Mais la situation a complètement changé après la crise et la volonté de se débarrasser de la domination du gaz russe sur les revenus énergétiques européens — l’Iran peut jouer un rôle important dans ce contexte.
Les Européens, qui sont aussi des partenaires stratégiques des pays du Golfe, oublient leurs positions sur l’Iran et cherchent à trouver un terrain d’entente où les parties américaine et iranienne peuvent se tenir. Maintenant, ils sont eux-mêmes surpris que les pays du Golfe cherchent à préserver leurs intérêts stratégiques même si cela ne nuit pas à l’Occident.
Cela va à l’encontre de la position européenne, qui porte gravement atteinte non seulement à l’économie mais aussi à la sécurité des pays du CCG. Je ne parle pas de réciprocité, mais de double standard, car les motivations sont les mêmes, à savoir les intérêts nationaux.
Bien sûr, les pays du CCG ne cherchent pas à « Qatariser » leur politique étrangère, comme l’écrit Foreign Affairs, ni à calquer le comportement occidental.

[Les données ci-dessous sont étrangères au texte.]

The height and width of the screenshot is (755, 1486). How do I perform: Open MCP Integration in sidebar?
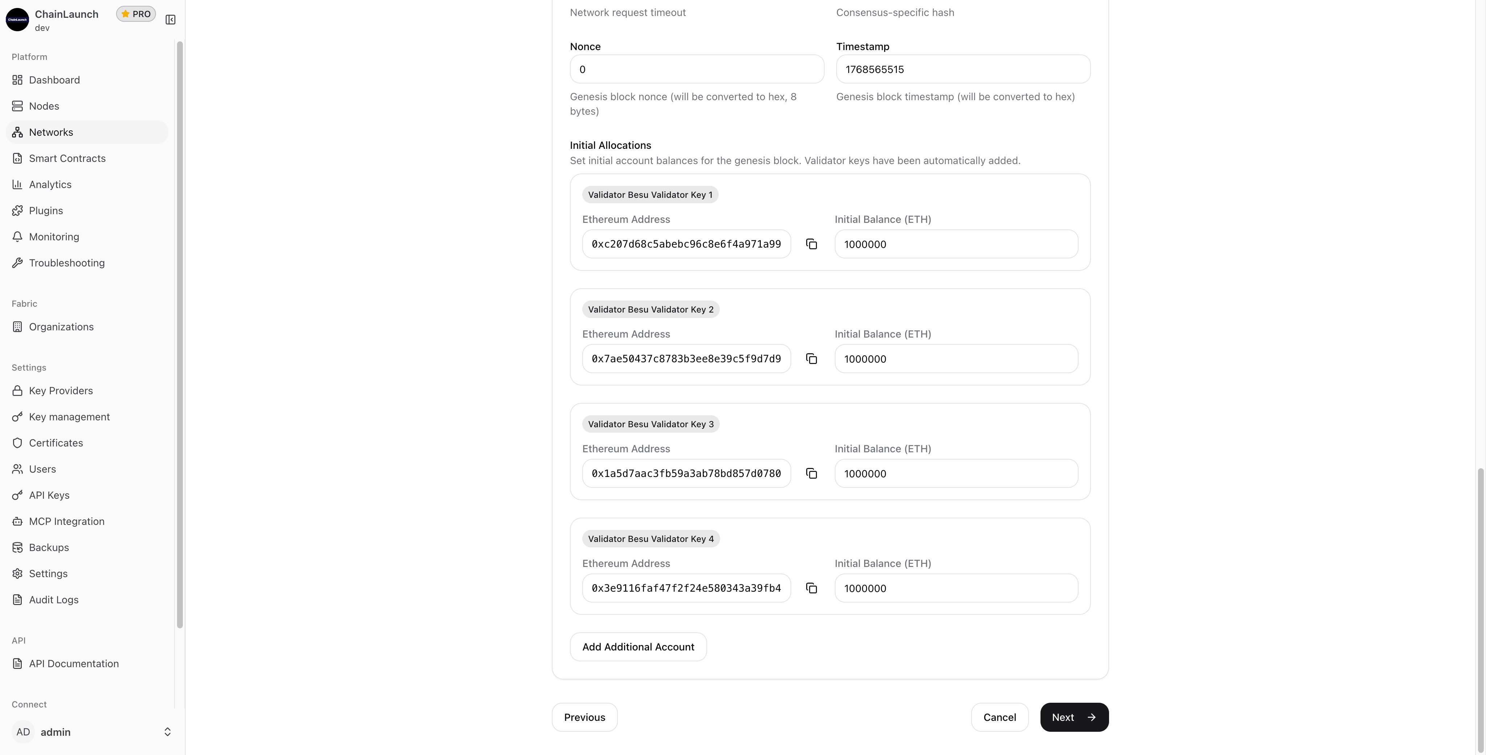point(66,521)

Mais ils se trouvent dans la position difficile de devoir trouver un équilibre délicat pour maintenir leurs intérêts stratégiques tant avec l’Occident qu’avec la Russie.
Ce n’est pas aussi facile que certains l’imaginent, et sacrifier les intérêts avec un côté de la crise, l’Occident et la Russie, signifie de sérieuses pertes stratégiques pour ces pays.
Il ne s’agit donc pas tant d’envoyer des signaux géostratégiques en réponse à des positions américaines réelles dans lesquelles Washington refuse de soutenir ses alliés dans le Golfe que de mener une politique réaliste pour préserver les intérêts des pays du Golfe.
Si certains en Occident exhortent l’Arabie saoudite à reconsidérer sa position, l’Occident lui-même devrait tenir compte de ce conseil car il démontre une compréhension des positions des autres pays qui ne sont pas d’accord avec sa politique envers la Russie, tout en adoptant un comportement politique différent et en essayant de faire pression sur les pays du Golfe pour les mettre à genoux, même si le coût serait une énorme perte d’intérêt avec la Russie.
Les relations des pays du Golfe avec l’Occident en général et les États-Unis en particulier sont mises à rude épreuve. Pour surmonter ce qui se passe actuellement, l’Occident doit comprendre les intérêts de ses alliés du Golfe, leurs positions et leurs motivations politiques, puis travailler sérieusement à rétablir la confiance perdue entre les deux parties et à redéfinir les intérêts communs pour aider à renouveler un partenariat durable sur un pied d’égalité.